◆ Source material:
========

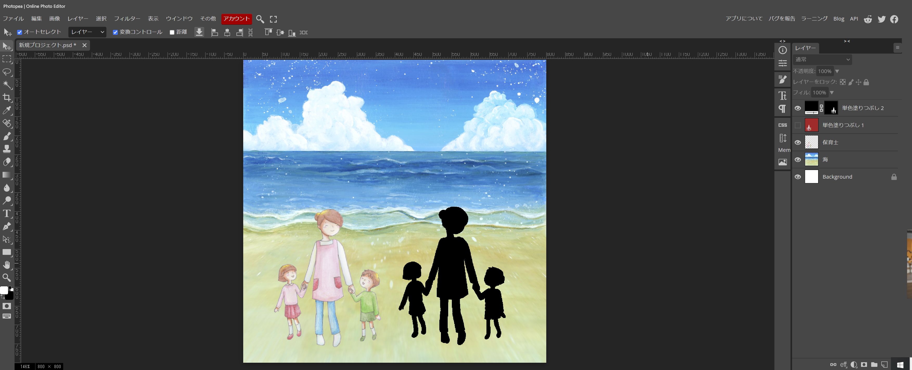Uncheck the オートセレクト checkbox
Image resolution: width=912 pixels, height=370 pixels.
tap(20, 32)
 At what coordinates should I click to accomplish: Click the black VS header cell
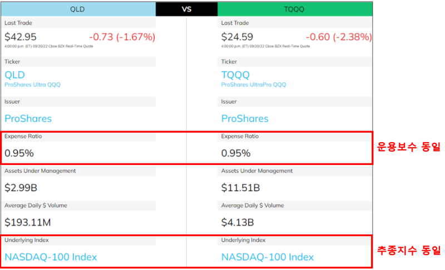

========

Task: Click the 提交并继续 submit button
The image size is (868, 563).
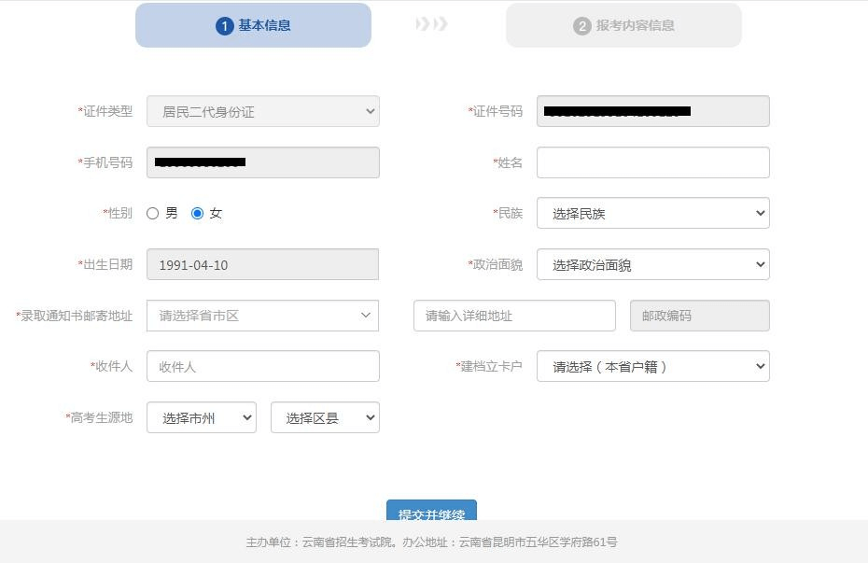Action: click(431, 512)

========

◆ Required task: Please extract the lines from the one containing "Uncheck the オートセレクト checkbox" through the one containing "At what coordinates" and copy them without any changes, leaving the pictures out.

◆ Problem solution:
Uncheck the オートセレクト checkbox
Image resolution: width=912 pixels, height=370 pixels.
tap(20, 32)
 At what coordinates should I click to accomplish: Click the black VS header cell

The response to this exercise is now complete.